Он был ему безразличен вплоть до сегодняшнего дня, когда Джонатан сидел в Скуар Букико, поедал свои булочки с изюмом и попивал молоко из пакета. Обычно на обед он ходил домой. Он ведь жил всего лишь в пяти минутах ходьбы отсюда. Обычно дома он что-нибудь готовил или разогревал на своей плитке, омлет, яичницу «глазунью» с ветчиной, вермишель с растертым сыром, оставшийся со вчерашнего дня суп, а также салат и чашечку кофе. Прошла уже целая вечность с того дня, когда он в обеденный перерыв в последний раз сидел на парковой скамеечке, ел булочки с изюмом и запивал их молоком из пакета. Сладкое, собственно говоря, он не очень любил. Да и молоко тоже. Но ведь сегодня он уже заплатил пятьдесят пять франков за гостиницу; и в этой ситуации для него было бы слишком расточительным пойти в кафе и заказать там омлет, салат и пиво.
Бродяга на скамейке в глубине парка закончил свою обеденную трапезу. После сардин с хлебом он отправил в себя еще сыр, груши и кекс, сделал большой глоток из бутылки с вином, издал из себя стон глубочайшего удовольствия, затем свернул свой пиджак подушечкой, положил на него голову и, чтобы после обеда отдохнуть, вытянул на скамейке во всю длину свое ленивое сытое тело. Теперь он спал. Приблизились, подпрыгивая, воробьи и начали склевывать хлебные крошки, затем к скамейке, привлеченные воробьями, приковыляли несколько голубей и начали долбить своими черными клювами откушенные сардиньи головы. Бродяге птицы не мешали. Его сон был глубоким и спокойным.
Джонатан рассматривал его. И пока он его рассматривал, его охватило какое-то непонятное беспокойство. Беспокойство это питалось не завистью, как в свое время, а скорее удивлением: как это возможно, — спрашивал он себя, — что этот человек, которому уже за пятьдесят, вообще еще живет? Не должен ли был он при своем более чем безответственном образе жизни уже давно помереть с голоду, замерзнуть, загнуться от цирроза печени — так или иначе, но быть мертвым?
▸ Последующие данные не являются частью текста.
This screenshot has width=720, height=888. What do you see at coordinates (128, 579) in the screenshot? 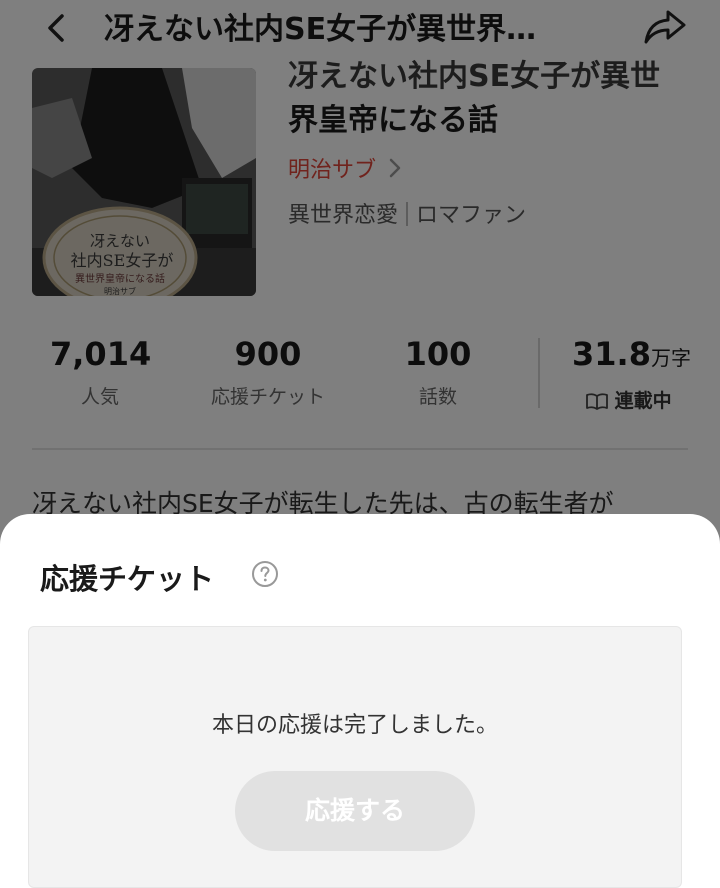
I see `sheet-title: 応援チケット` at bounding box center [128, 579].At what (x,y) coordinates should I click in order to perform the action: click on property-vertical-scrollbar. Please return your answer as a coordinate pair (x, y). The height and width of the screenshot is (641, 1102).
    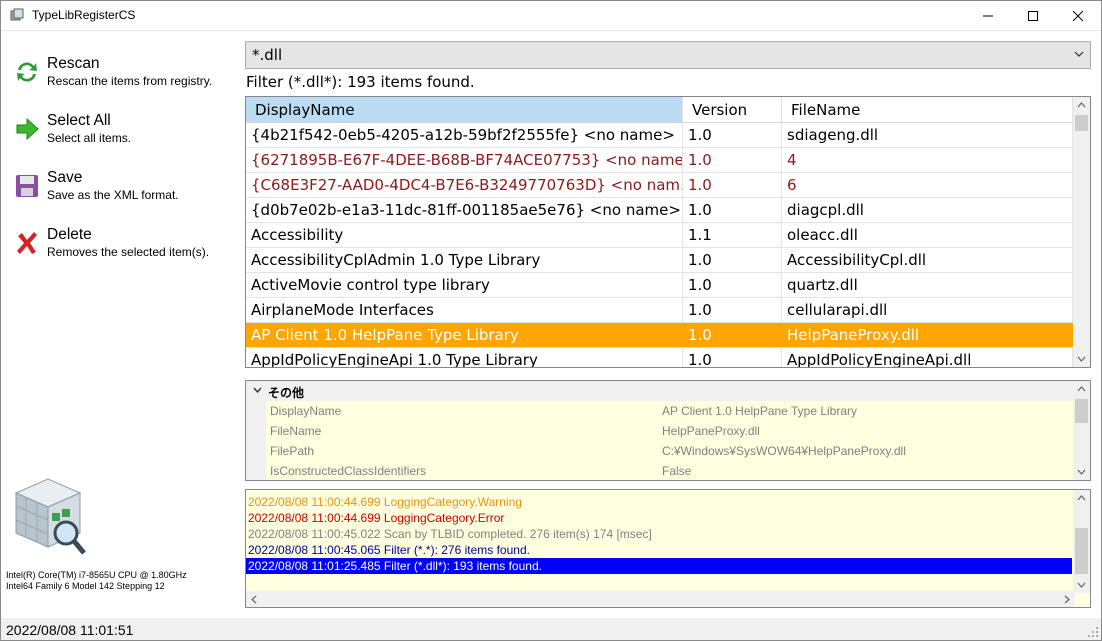
    Looking at the image, I should click on (1082, 430).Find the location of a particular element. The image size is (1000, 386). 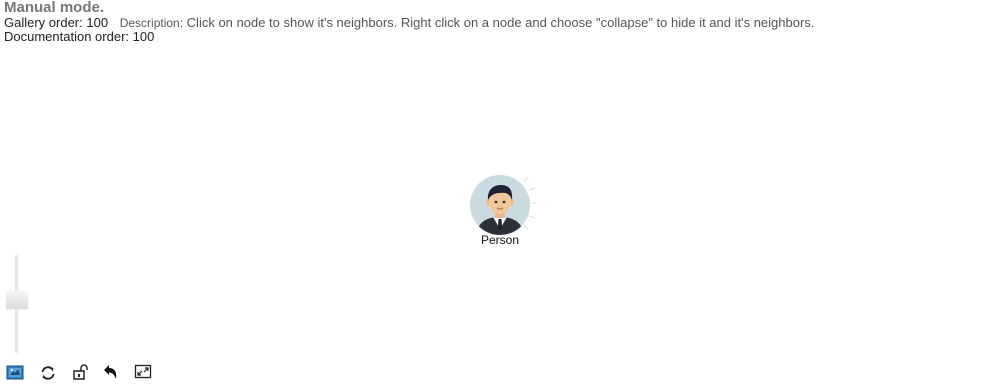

Вместо этого он с прекрасным аппетитом ел и пил, спал сном праведника и производил в своих латаных штанах — которые уже давно, конечно, были не те штаны, которые он спустил тогда на Рю Дюпен, а относительно приличные, почти модные, лишь там и сям зашитые вельветовые штаны — и своем пиджаке из хлопчатобумажной ткани впечатление более чем благополучной личности, которая живет в наилучшем согласии с собой и окружающим миром и наслаждается жизнью.